Even with the best immunosuppressive medications, transplanted organs are prone to fibrosis, or scarring, says surgery researcher Dan Warren. “Repetitive or persistent injury leads to fibrosis. For example, if you were to cut your skin in the same place over and over, you would eventually develop a scar,” Warren says.
The same thing happens to internal organs that get chronically injured through diseases such as hepatitis C. While patients who receive organs take medications to prevent rejection, the immune system still can react to the foreign organ, causing little injuries that eventually lead to fibrosis. So fibrosis both causes the need for transplant and can cause a transplanted organ to fail more quickly than it otherwise would, Warren says.
His research, supported by former patient Janet Bauer Hartman and her husband and kidney donor, Andy, aims to learn more about fibrosis and determine methods to halt it. “We’re very interested in understanding what cells contribute to fibrosis, and more specifically, what genes get turned on and off in those cells that cause them to go from their normal state to a diseased one.”
Over the past few years, his team has identified a microRNA—a short segment of RNA that binds to other RNAs to prevent them from making proteins—that may be involved in the fibrotic process.
“In basically any fibrotic organ you examine, there is a less than normal amount of this microRNA, called miR-29,” Warren says, “and we’ve shown that when you restore miR-29 back to normal levels, you rescue that organ from fibrosis.”
In work Warren and his colleagues published in 2015 in PLOS One, supplemental miR-29a improved liver fibrosis in laboratory mice. Additional papers looking at genes affected by miR-29 are planned for publication next spring, he says.

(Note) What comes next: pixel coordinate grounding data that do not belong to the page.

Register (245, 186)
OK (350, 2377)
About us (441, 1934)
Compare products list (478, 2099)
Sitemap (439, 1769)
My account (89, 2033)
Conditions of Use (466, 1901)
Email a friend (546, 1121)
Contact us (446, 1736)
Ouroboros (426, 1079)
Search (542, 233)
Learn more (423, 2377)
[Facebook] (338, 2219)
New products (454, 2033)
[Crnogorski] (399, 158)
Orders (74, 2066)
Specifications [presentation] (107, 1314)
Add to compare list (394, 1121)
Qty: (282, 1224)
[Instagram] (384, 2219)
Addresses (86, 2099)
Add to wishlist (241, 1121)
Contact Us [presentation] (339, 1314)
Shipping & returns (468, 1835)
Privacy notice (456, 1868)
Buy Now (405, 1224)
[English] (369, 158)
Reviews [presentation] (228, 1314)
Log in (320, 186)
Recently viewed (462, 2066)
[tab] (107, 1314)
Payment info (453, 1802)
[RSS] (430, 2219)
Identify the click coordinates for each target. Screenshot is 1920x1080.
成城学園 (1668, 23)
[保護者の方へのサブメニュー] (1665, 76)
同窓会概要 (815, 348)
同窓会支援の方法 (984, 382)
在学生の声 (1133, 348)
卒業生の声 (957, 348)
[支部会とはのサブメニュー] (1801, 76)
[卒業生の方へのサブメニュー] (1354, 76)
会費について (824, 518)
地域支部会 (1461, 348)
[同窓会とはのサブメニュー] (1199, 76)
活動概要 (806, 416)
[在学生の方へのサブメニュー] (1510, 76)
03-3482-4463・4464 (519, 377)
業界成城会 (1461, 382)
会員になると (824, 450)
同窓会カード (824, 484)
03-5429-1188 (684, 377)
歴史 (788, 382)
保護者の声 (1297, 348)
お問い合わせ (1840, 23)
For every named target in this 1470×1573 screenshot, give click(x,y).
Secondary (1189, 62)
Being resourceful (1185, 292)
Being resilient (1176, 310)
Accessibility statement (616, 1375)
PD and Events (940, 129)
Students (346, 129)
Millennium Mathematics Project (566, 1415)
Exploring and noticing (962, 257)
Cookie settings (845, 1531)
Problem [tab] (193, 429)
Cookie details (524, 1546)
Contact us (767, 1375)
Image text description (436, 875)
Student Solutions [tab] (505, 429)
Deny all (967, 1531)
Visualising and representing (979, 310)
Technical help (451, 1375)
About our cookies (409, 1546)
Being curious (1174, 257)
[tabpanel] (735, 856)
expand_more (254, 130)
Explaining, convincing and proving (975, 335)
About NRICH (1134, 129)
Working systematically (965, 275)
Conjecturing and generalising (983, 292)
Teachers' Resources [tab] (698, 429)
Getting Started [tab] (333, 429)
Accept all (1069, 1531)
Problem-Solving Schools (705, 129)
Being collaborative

“If we can understand what genes are being regulated by miR-29, we might be able to find more traditional small molecule drugs that could be synthesized into pill form to become effective treatments for fibrosis,” Warren says. This would prolong patients’ need for transplantation and also prolong the survival of organs that do get transplanted, he notes.
Fibrosis research supported by the Hartmans, both personally and through the Charles T. Bauer Foundation, also led to a larger collaborative R01 grant from the National Institutes of Health to study the genetics of fibrosis in scleroderma, with Hal Dietz of Johns Hopkins’ Institute of Genetic Medicine. While the transplant community had long been aware of fibrosis, Warren says, the research never would have come about without the Hartmans’ support: “The impact from their philanthropy has been both broad and powerful.”
For the Hartmans, whose transplant occurred in 2001, progress like this is rewarding to see. “It’s been our privilege to be involved in something that’s proved so successful and so uplifting for the medical community,” says Janet.
Over the years, they have not only financed research efforts in transplant medicine but also established a travel fund that potential organ donors can tap into to help cover hotel and airline ticket costs while visiting Johns Hopkins facilities.